## EXTRACT PROVIDED:
SECURITIES AND EXCHANGE COMMISSION
Washington, D.C. 20549
 

 
FORM 8-K/A
 

 
CURRENT REPORT 

 
Pursuant to Section 13 OR 15(d) of the 
 Securities Exchange Act of 1934
 
Date of report (Date of earliest event reported): September 16, 2009
 
Acacia Diversified Holdings, Inc.
(Exact Name of Registrant as Specified in Its Charter)
 
Texas
1-14088
75-2095676
(State or Other Jurisdiction of Incorporation)
(Commission File Number)
(I.R.S. Employer Identification No.)
 
3512 E. Silver Springs Blvd - #243, Ocala, FL 34470
(Address of Principal Executive Offices)
 
(877) 513-6294
(Registrant’s Telephone Number, Including Area Code)
 
                                                                                                
(Former name or former address, if changed since last report)
 
 
Check the appropriate box below if the Form 8-K filing is intended to simultaneously satisfy the filing obligation of the registrant under any of the following provisions:
 
o  Written communications pursuant to Rule 425 under the Securities Act (17 CFR 230.425)
 
o Soliciting material pursuant to Rule 14a-12 under the Exchange Act (17 CFR 240.14a-12)
 
o Pre-commencement communications pursuant to Rule 14d-2(b) under the Exchange Act (17 CFR 240.14d-2(b))
 
o Pre-commencement communications pursuant to Rule 13e-4(c) under the Exchange Act (17 CFR 240.13e-4(c))

 
 

 

Explanatory Note
 
This Amended Current Report on Form 8-K is being filed to supplement and amend information provided in the Current Report on Form 8-K filed on September 16, 2009 in order to fully disclose information then-disclosed under “Item 1.01. Entry into a Material Definitive Agreement”, and information provided in the Current Report on Form 8-K filed on December 30, 2009 in order to fully disclose information then-disclosed under “Item 2.01. Completion of Acquisition or Disposition of Assets” by Acacia Diversified Holdings, Inc. f/k/a Acacia Automotive, Inc..  To that extent, the Company also seeks to make disclosure under “Item 2.01. Creation of Financial Obligation”.  While the Management Agreement and Asset Purchase Agreement were executed on August 31, 2009, certain material terms to both agreements were modified following the Filings and December 26, 2009, the effective date of the acquisition transaction. A First Amendment to the Asset Purchase Agreement and the related loan documents creating an obligation to the registrant were executed on December 10, 2009 with an effective date of December 26, 2009. On July 26, 2012, the shareholders of the Company voted to change the name of the Company from Acacia Automotive, Inc. to Acacia Diversified Holdings, Inc.

Item 1.01 Entry into a Material Definitive Agreement

(1)

## YOUR GOAL:
From the Form 8-K/A filing above, reproduce word for word the passage between "o Soliciting material" and "(17 CFR 240.13e-4(c))", inclusive.

## SUPPLIED RECORDS:
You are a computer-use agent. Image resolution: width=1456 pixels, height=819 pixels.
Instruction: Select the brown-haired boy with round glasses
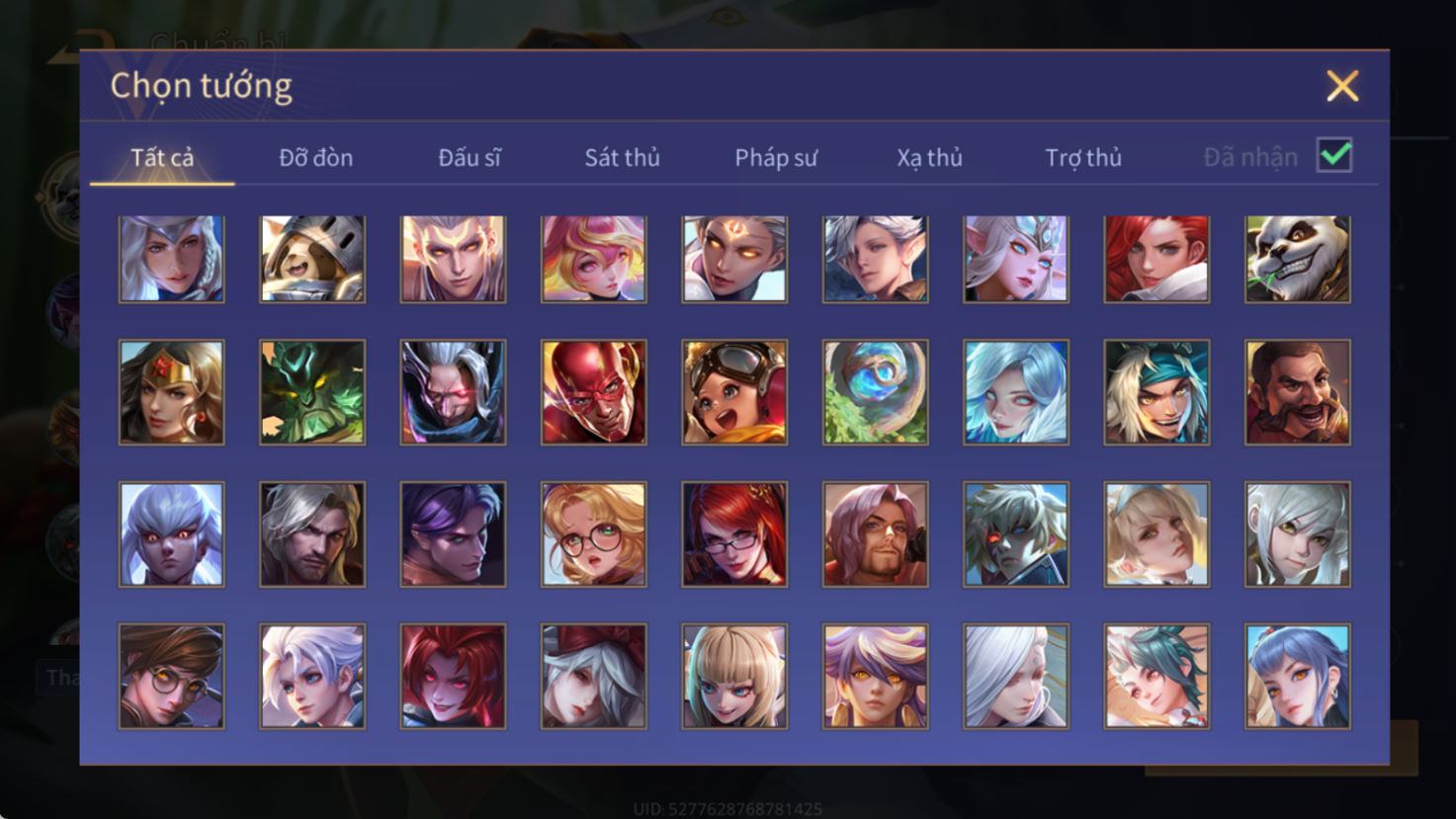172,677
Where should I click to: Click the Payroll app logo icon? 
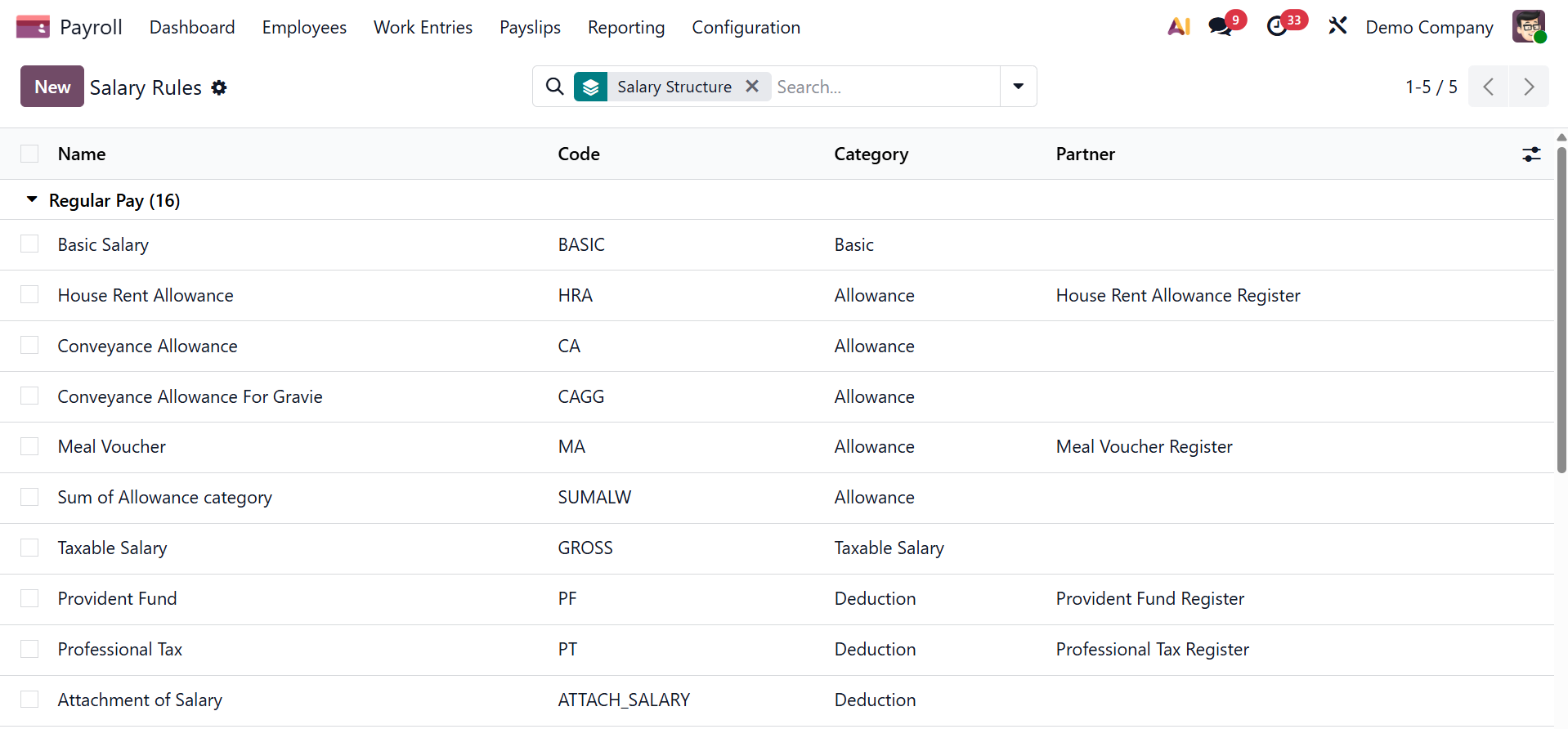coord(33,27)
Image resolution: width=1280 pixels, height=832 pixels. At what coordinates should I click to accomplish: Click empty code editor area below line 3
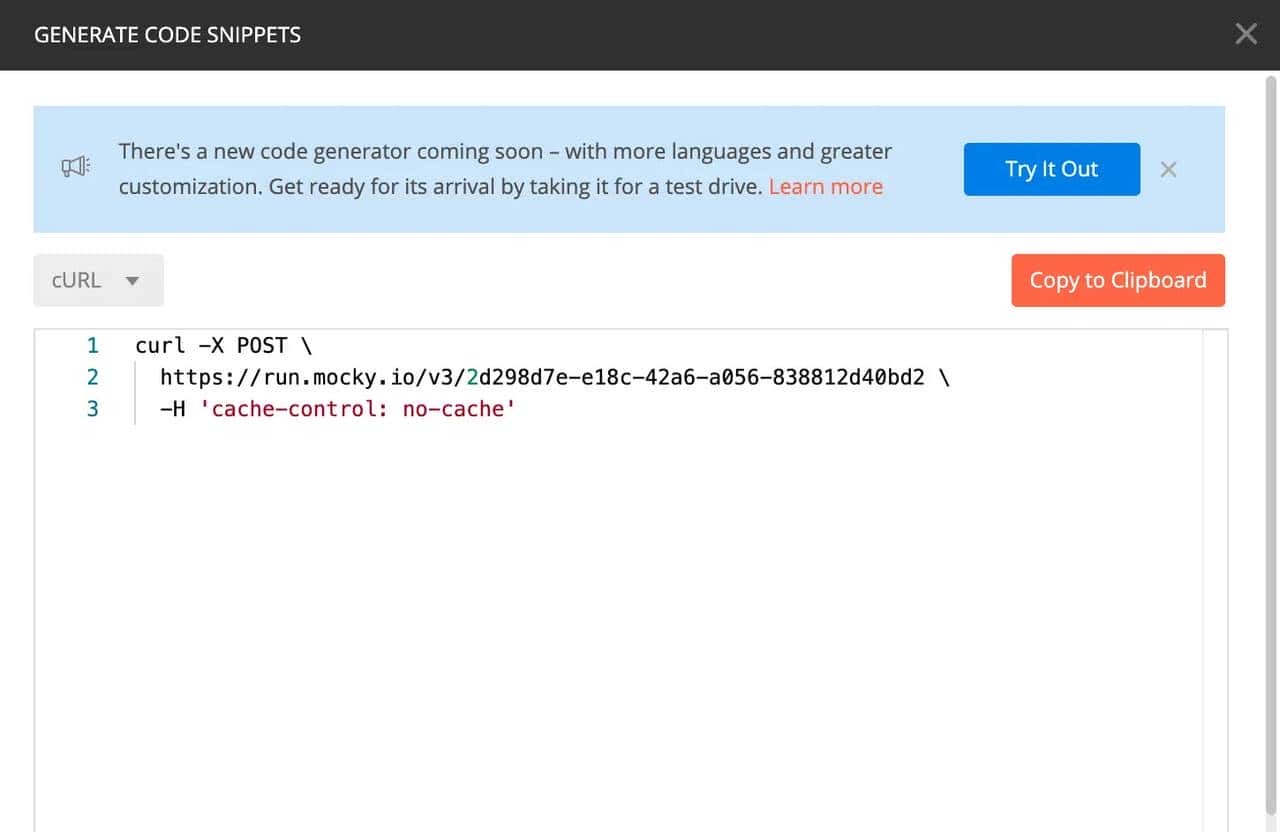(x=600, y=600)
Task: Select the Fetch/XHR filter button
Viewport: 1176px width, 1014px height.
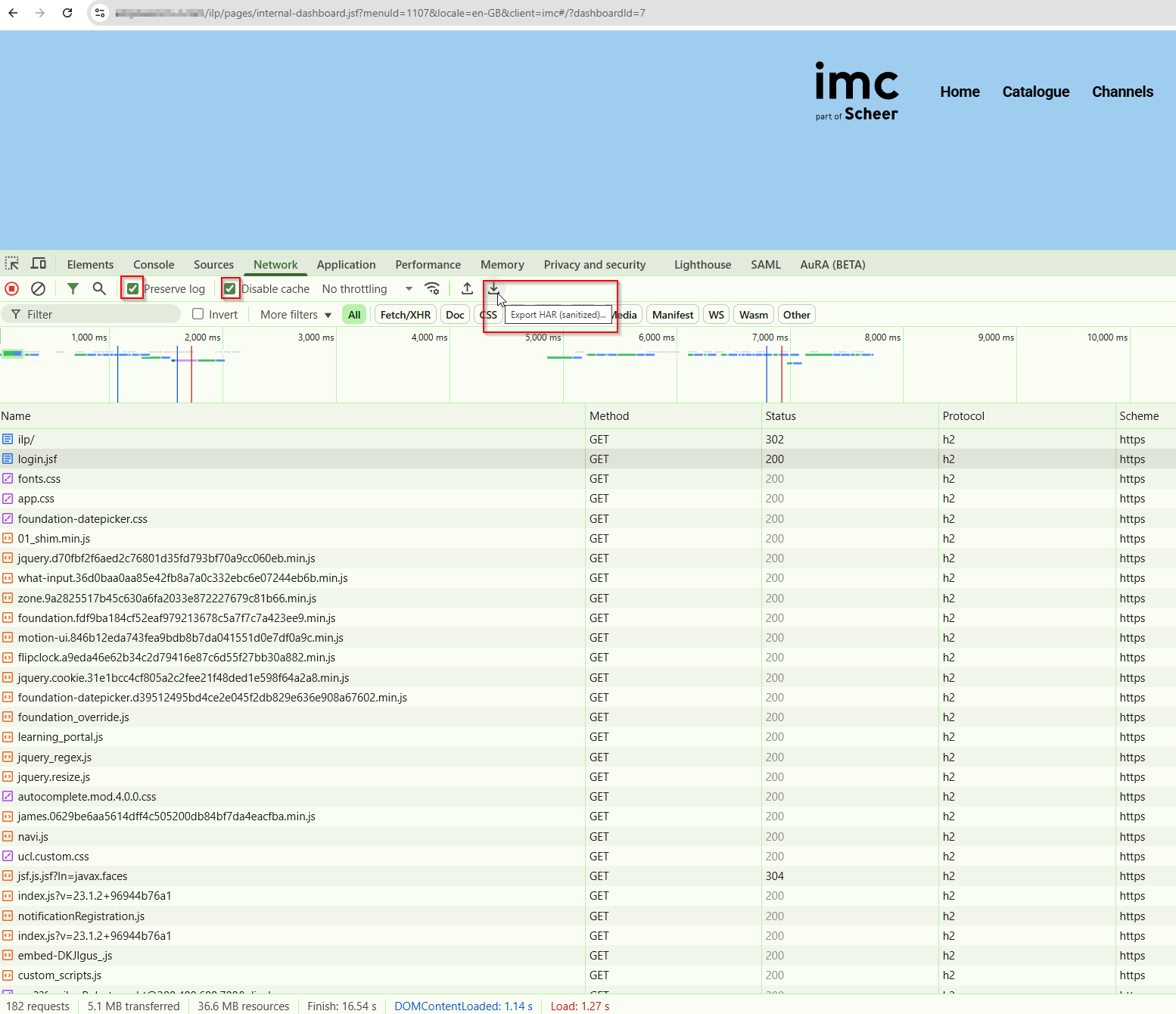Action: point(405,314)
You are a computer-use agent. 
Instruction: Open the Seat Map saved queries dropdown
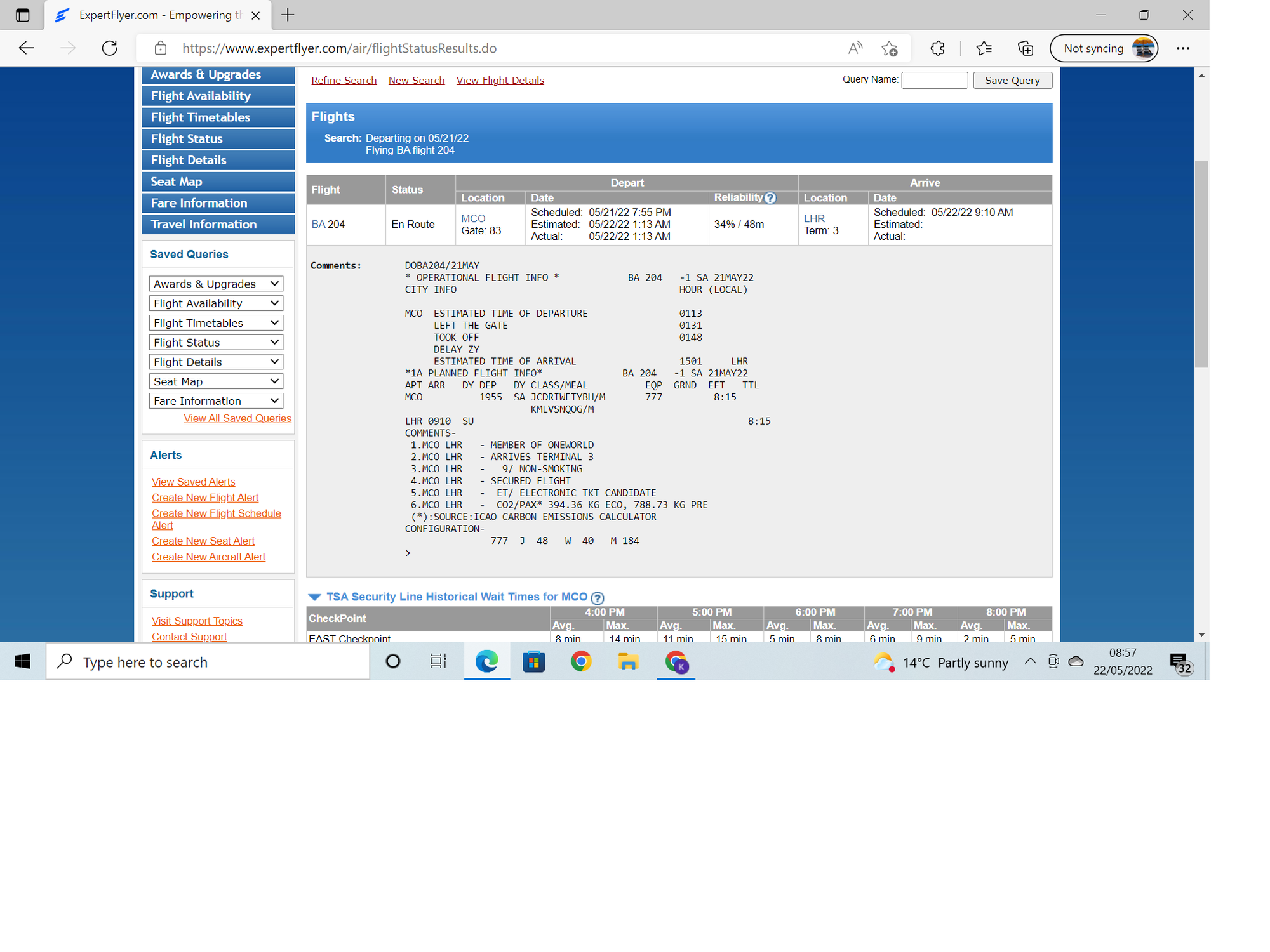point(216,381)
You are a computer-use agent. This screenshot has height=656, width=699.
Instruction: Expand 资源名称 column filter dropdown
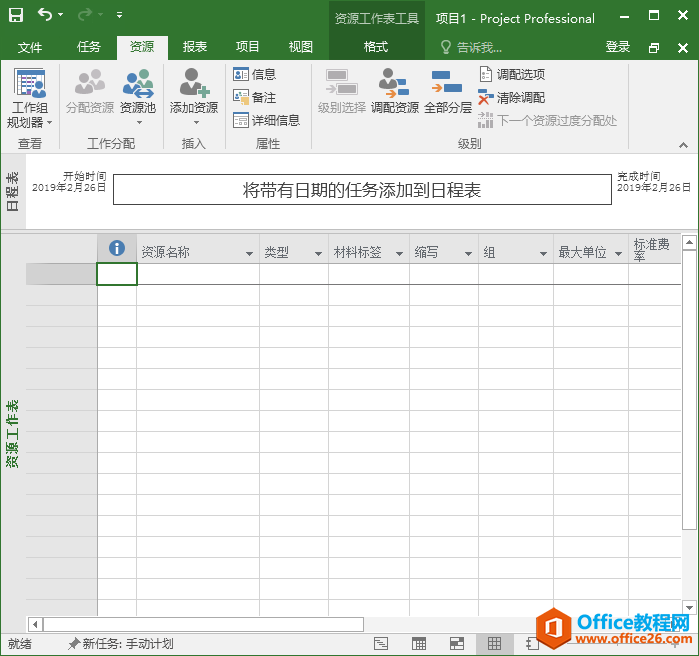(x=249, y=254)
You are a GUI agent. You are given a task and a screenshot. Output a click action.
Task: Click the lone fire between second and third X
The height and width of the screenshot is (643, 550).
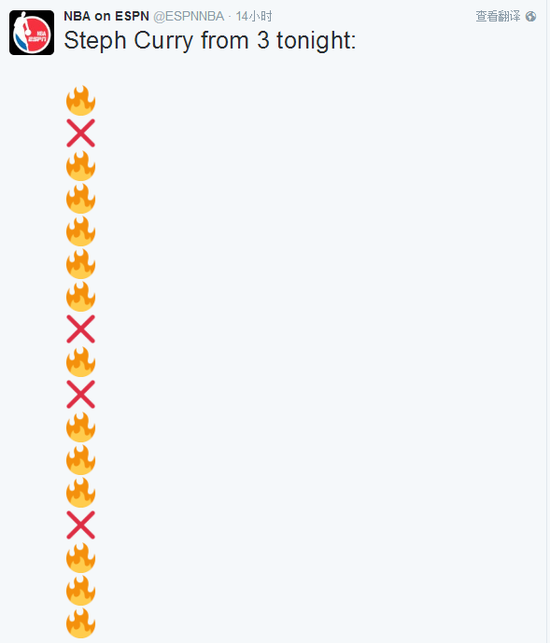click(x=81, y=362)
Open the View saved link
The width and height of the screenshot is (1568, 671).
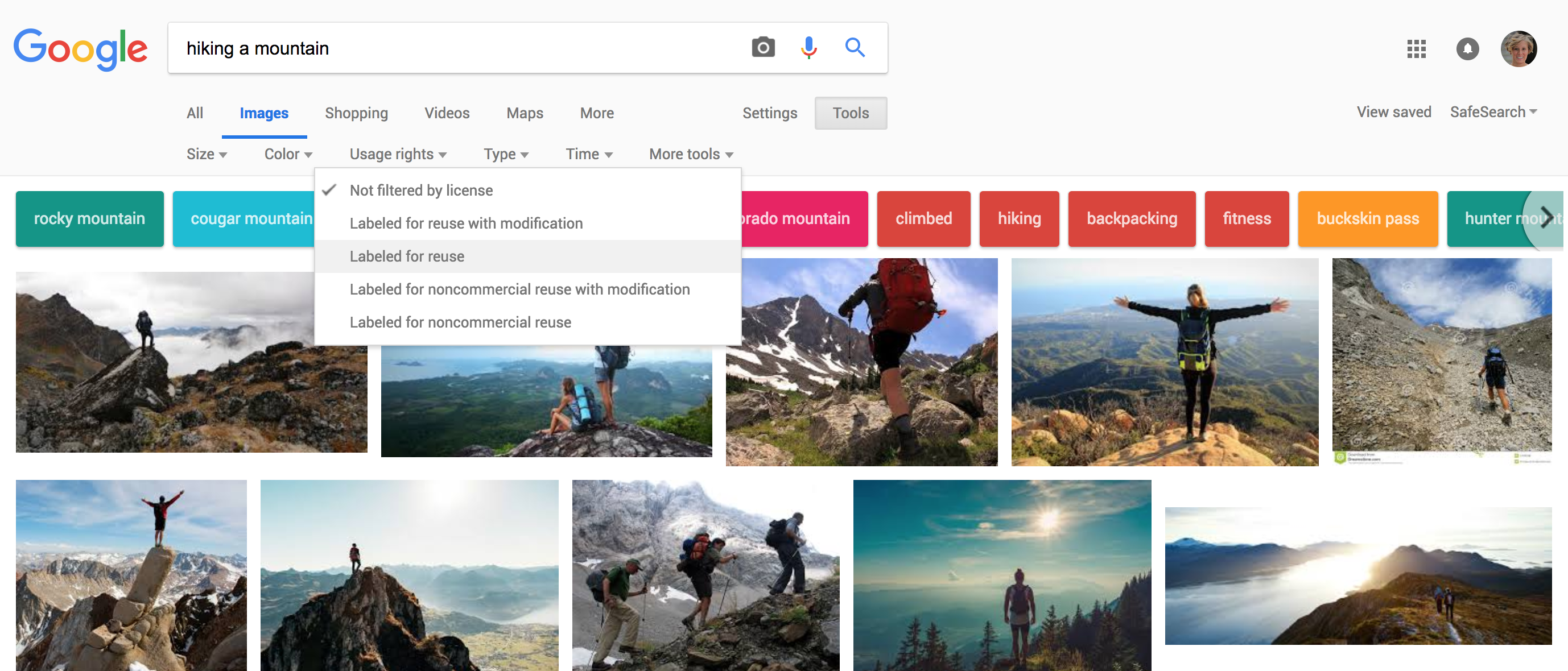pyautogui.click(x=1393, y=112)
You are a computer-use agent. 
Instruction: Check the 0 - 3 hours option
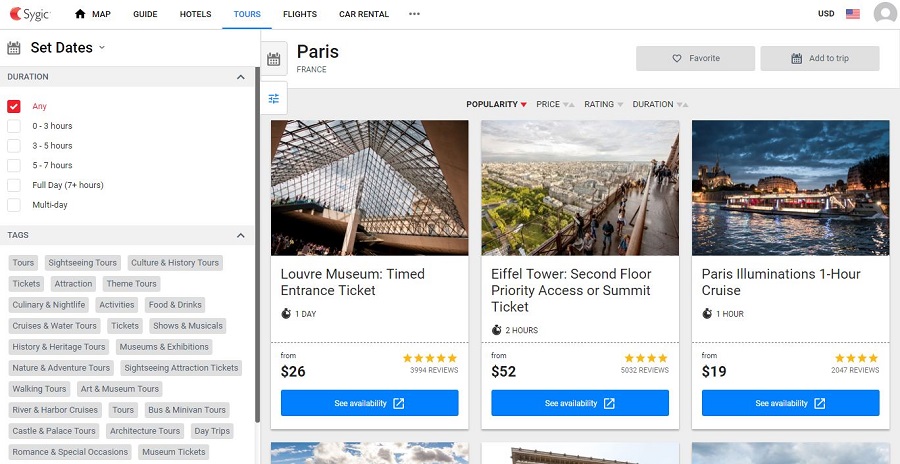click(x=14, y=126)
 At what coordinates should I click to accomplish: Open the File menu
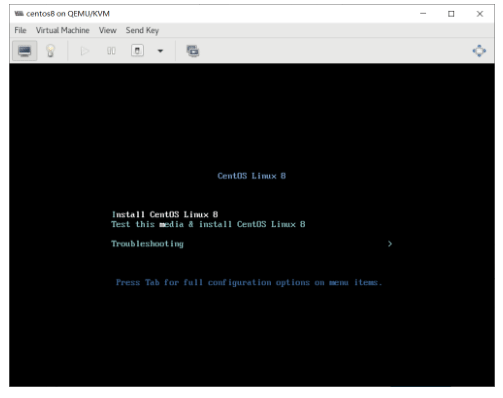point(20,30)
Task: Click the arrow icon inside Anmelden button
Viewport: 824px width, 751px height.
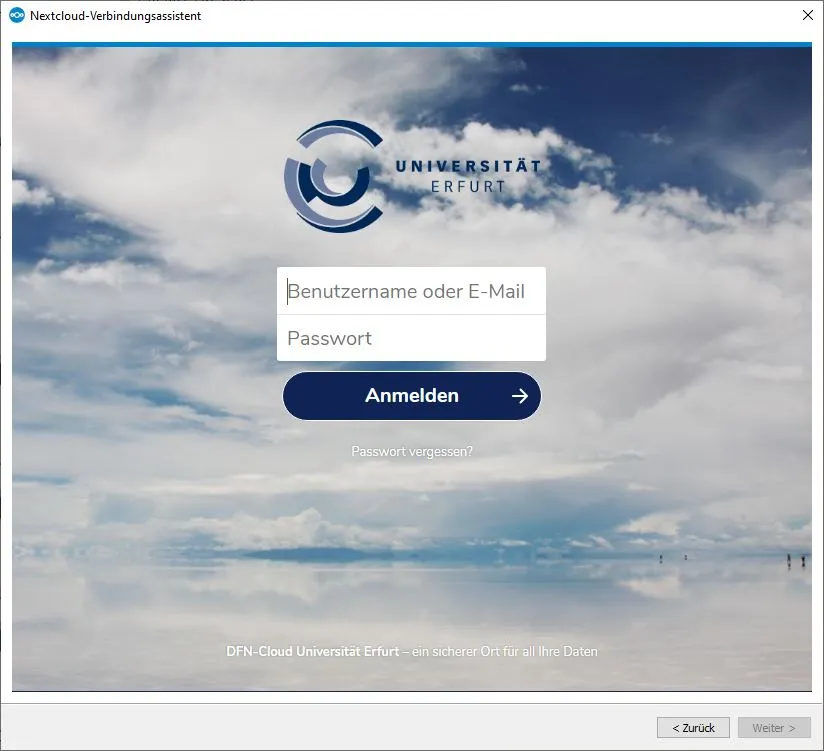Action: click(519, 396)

## RESULT:
o Soliciting material pursuant to Rule 14a-12 under the Exchange Act (17 CFR 240.14a-12)
 
o Pre-commencement communications pursuant to Rule 14d-2(b) under the Exchange Act (17 CFR 240.14d-2(b))
 
o Pre-commencement communications pursuant to Rule 13e-4(c) under the Exchange Act (17 CFR 240.13e-4(c))